··· Material to process

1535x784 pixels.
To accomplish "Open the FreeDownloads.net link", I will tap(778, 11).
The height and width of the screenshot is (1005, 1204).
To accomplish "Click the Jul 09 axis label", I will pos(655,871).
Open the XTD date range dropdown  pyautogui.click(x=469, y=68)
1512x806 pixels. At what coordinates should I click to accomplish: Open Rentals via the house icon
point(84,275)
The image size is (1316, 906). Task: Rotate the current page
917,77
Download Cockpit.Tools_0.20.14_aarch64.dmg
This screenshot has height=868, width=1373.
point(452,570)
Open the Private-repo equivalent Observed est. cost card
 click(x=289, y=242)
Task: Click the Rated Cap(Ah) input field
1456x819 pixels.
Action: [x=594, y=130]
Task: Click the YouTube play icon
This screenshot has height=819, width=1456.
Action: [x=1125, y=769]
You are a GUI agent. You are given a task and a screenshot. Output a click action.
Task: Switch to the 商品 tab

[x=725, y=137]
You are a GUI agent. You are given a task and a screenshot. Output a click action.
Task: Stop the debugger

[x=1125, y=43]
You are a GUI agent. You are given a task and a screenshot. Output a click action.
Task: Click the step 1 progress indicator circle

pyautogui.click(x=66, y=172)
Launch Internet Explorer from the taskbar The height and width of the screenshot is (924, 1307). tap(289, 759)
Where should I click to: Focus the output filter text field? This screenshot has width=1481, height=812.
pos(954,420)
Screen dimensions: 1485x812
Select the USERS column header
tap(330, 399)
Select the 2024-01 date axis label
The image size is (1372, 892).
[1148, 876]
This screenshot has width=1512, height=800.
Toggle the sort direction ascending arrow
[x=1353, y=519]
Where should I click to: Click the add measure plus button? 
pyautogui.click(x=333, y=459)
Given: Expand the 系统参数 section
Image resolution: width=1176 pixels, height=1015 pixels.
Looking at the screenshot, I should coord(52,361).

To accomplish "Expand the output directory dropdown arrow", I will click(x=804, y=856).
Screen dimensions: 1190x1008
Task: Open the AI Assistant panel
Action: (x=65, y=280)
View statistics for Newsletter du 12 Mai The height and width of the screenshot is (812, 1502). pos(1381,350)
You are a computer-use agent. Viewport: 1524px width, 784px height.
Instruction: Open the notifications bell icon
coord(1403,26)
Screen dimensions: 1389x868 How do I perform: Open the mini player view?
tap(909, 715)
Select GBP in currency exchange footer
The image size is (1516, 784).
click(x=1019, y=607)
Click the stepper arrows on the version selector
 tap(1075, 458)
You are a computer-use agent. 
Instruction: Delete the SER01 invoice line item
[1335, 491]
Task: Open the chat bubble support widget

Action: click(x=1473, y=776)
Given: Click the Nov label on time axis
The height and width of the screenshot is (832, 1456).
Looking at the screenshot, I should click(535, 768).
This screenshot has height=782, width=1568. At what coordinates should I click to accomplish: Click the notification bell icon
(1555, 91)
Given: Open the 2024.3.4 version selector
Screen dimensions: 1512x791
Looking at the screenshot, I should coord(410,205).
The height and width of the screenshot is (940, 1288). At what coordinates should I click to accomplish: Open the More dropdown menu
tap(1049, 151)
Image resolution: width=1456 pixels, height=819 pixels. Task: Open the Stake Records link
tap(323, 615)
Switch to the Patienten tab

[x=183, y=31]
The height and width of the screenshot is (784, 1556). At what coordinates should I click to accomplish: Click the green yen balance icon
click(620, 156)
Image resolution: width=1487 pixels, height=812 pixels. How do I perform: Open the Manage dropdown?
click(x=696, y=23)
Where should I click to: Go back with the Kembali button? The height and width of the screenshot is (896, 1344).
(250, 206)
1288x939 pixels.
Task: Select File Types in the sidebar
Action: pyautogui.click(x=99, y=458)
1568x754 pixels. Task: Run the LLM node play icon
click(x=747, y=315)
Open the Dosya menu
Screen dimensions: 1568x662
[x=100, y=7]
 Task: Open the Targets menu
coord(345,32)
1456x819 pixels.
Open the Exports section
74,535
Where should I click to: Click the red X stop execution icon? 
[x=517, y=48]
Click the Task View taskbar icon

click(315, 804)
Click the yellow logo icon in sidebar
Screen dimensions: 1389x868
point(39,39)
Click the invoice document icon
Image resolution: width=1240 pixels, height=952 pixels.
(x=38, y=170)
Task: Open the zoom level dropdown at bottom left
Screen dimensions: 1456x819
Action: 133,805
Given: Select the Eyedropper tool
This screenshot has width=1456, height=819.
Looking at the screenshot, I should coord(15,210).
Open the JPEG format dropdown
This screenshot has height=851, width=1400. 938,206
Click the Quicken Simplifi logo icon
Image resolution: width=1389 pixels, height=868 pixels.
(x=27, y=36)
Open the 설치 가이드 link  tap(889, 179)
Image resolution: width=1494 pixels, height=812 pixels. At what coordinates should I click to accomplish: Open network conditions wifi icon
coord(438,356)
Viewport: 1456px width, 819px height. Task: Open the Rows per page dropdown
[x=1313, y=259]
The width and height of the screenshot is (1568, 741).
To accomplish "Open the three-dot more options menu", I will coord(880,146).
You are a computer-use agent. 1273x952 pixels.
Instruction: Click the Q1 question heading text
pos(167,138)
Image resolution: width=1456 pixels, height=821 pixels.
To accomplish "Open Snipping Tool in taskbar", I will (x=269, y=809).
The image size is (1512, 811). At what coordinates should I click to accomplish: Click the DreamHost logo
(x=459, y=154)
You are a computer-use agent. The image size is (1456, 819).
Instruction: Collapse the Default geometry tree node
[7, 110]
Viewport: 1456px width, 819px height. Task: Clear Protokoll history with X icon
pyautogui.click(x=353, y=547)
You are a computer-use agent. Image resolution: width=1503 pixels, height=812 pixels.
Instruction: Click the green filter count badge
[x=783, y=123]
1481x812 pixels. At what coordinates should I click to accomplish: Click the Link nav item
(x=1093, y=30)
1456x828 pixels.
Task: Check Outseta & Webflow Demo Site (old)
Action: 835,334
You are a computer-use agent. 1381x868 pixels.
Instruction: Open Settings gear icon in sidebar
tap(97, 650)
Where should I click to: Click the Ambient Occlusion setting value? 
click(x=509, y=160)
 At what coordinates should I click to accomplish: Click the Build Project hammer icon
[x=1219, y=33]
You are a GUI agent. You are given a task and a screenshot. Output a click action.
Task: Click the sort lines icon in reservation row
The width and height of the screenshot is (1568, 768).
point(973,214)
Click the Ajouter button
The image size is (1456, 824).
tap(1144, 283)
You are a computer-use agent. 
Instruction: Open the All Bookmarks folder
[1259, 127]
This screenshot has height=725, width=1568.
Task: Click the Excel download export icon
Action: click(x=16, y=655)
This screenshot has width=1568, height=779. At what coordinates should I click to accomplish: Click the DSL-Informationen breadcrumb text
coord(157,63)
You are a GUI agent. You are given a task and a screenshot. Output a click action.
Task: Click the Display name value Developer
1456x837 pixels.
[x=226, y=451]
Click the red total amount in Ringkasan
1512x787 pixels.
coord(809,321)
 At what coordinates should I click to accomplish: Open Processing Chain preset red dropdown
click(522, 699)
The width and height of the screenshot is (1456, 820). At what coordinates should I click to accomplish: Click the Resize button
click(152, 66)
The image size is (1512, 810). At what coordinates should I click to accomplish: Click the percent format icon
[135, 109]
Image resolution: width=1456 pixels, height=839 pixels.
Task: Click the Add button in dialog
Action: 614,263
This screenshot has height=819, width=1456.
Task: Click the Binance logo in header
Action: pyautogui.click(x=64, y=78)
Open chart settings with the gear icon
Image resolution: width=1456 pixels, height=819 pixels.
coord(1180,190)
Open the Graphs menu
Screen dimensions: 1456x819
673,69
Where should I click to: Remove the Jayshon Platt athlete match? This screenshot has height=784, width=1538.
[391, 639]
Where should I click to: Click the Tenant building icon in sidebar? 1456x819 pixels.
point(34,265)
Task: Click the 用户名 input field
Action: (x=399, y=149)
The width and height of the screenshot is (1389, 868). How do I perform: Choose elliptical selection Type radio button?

······

• [What you are asked to do]
Nothing but the lines holding the word "label" should be returned from the listing above.

• [Result]
To accomplish "Click the Jul 09 axis label", I will pos(655,871).
Select the 2024-01 date axis label
Given: Click the Nov label on time axis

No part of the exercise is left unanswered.